Aim of the exercise: With pictures excluded, retype exactly every line from the one containing "This screenshot has" to the end of the records below.

Exercise input:

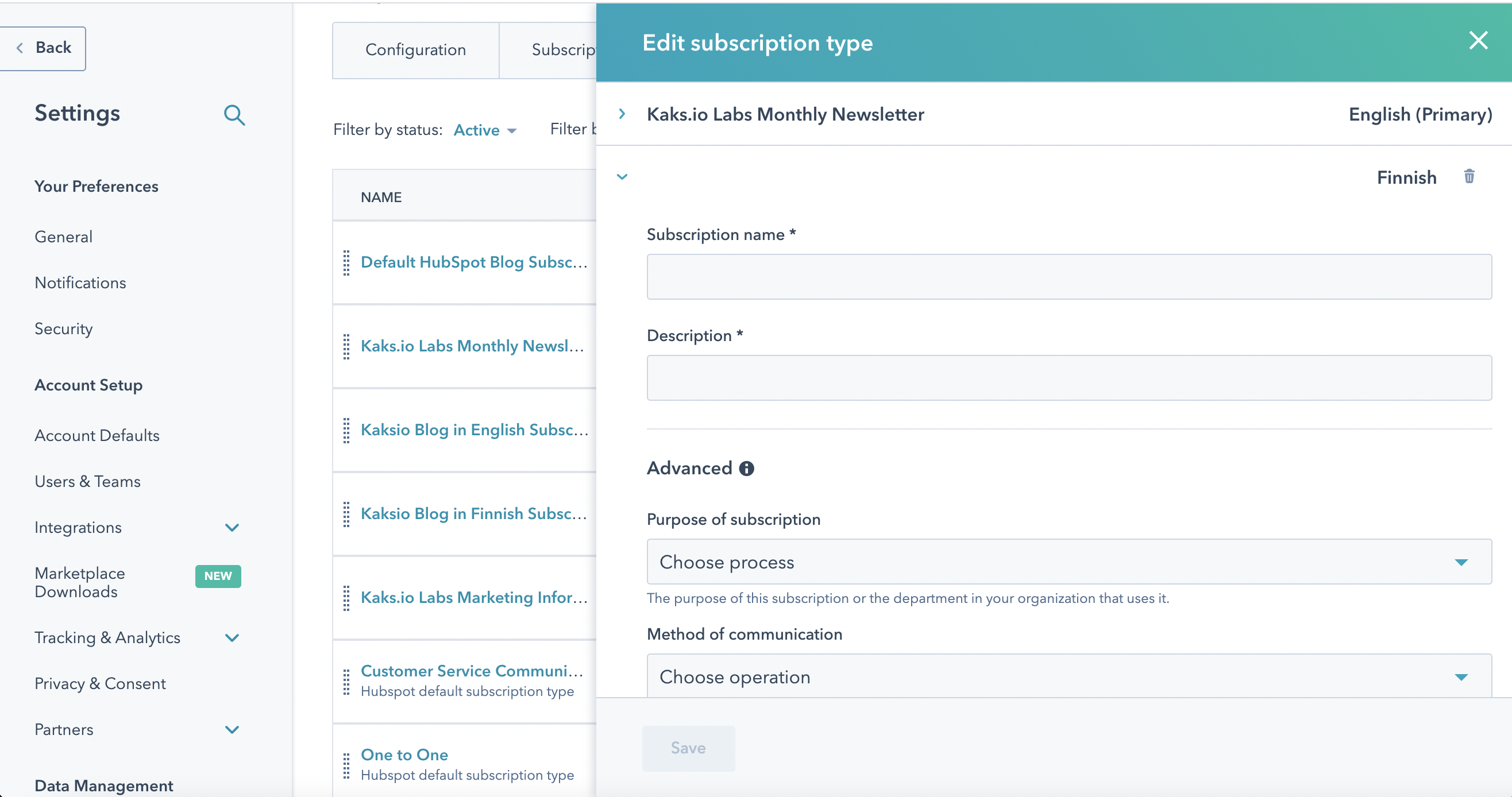Screen dimensions: 1512x797
Task: Collapse the Finnish language section chevron
Action: pyautogui.click(x=621, y=177)
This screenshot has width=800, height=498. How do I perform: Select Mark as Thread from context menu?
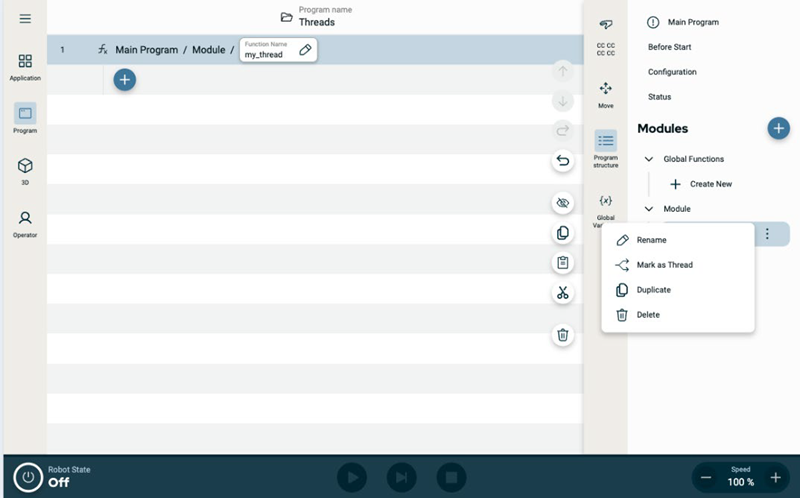coord(664,265)
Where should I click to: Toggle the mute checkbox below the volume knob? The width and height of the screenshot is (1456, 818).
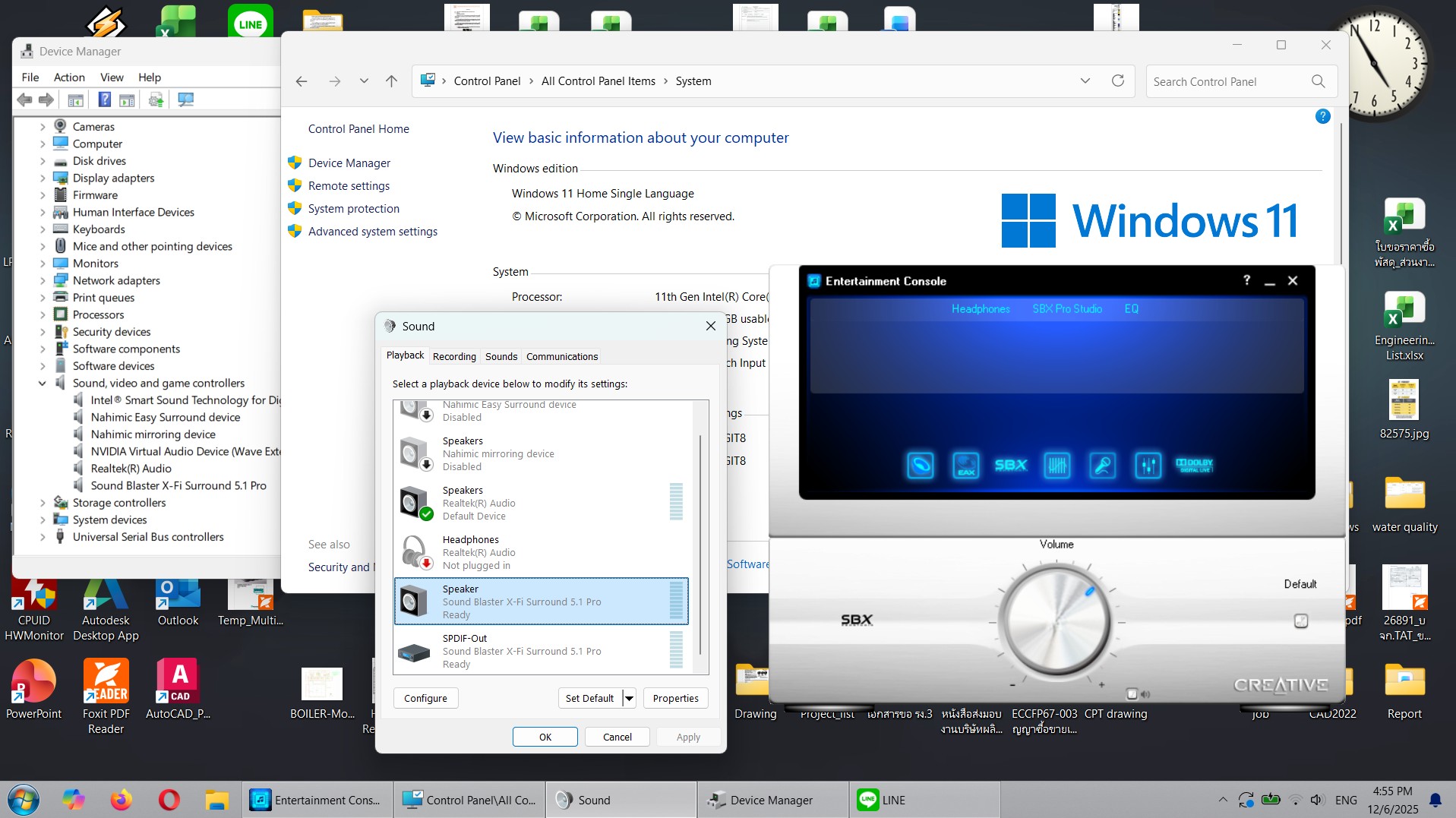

Answer space:
This screenshot has width=800, height=498. How do I perform: Select Mark as Thread from context menu?
coord(664,265)
Where should I click to: Toggle the mute checkbox below the volume knob? The width and height of the screenshot is (1456, 818).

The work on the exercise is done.